Residents of Tegbi in the Anloga District are calling on authorities to intervene to stop the ravaging effects of the perennial sea erosion, which poses danger to three coastal communities of the Volta Region.
The call followed days of the sea’s attack resulting from high tidal waves blundering the land since a week ago at Kedzikope-Abutiakope and Tegbi areas in the Keta Municipality and Anloga District respectively.
A visit by the Ghana News Agency (GNA) to Tegbi beach at the weekend revealed evidence of ferocious tidal waves eroding the ridges and leveling the remaining of the sand dunes, which would have enabled the sea to freely flow into the human settlement.
Some people the GNA spoke with said, this had been happening around August every year for some period now, which they feared could consume the shoreline, take their homes and destroy their only form of livelihood and the lives of their dependents.
“The 2019 one was more severe. We’re living in fear. We only hope that things don’t get out of hand before help finally comes to us. Yesterday morning and evening, we suffered tidal waves attacks. It is a continuous phenomenon and these are the debris we’re sweeping. We don’t know how it will be this evening,” Madam Kwashiwor Gavor lamented.
Torgbui Wordui Agbodo, Tegbi Chief fisherman, bemoaned the activities of sand winners at the beach and pebble collectors from the sea at nearby communities as the cause of the recent attacks and the consequent hardship on Tegbi fishers.
“These sand winning and pebbles collection unsettle the sea, resulting in it attacking the land in an attempt to fill and level up other areas. When this happens, we the fisher folks suffer. Right now, there’s no way we can go to sea. Net owners with fishing crews will have to find a source of funding to maintain the crew until a time the raging of the sea stops.”

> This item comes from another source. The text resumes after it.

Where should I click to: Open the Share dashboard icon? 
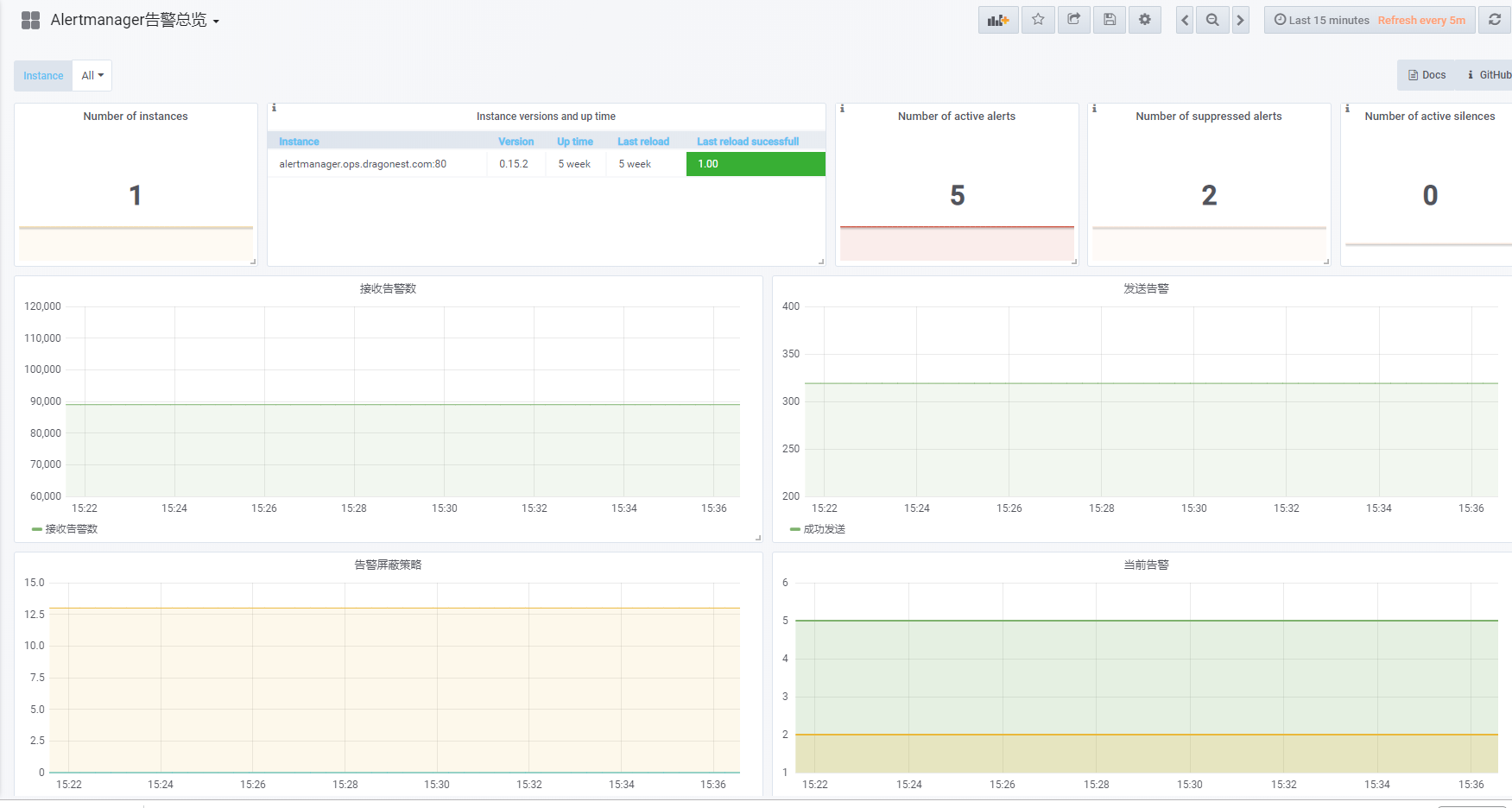coord(1073,20)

Mr Noel Kokoroko, Assemblyman for Tegbi Afedome, said the community had alerted the local assembly and the relevant authorities to the plights of the people and hoped help would come.
But an elderly woman who lives closest to the beach with her grandchildren called on law enforcers not to look on while people defy the ban on sand winning, alleging areas which “collect floor water from the sea are relentless spots for sand winning” and said it could have disastrous consequences if allowed to continue.
Decades of sea erosion resulted in the unfortunate destruction of greater part of a one-time cosmopolitan Keta with a national reputation for its rich and vibrant lifestyle including parts of Fort Prinzenstein.
Others included the Moslem cemetery, the Zion Church, schools and cemetery, the Ewe Presbyterian Church, schools and cemetery, the Public Works Department workshops, the Police Station & barracks, the Town & Country Planning Department, Croydon and Premier Cinema houses, the Post Office & Telephone Exchange, The Surfboat Park & Goods Warehouse as well as private homes of notable families.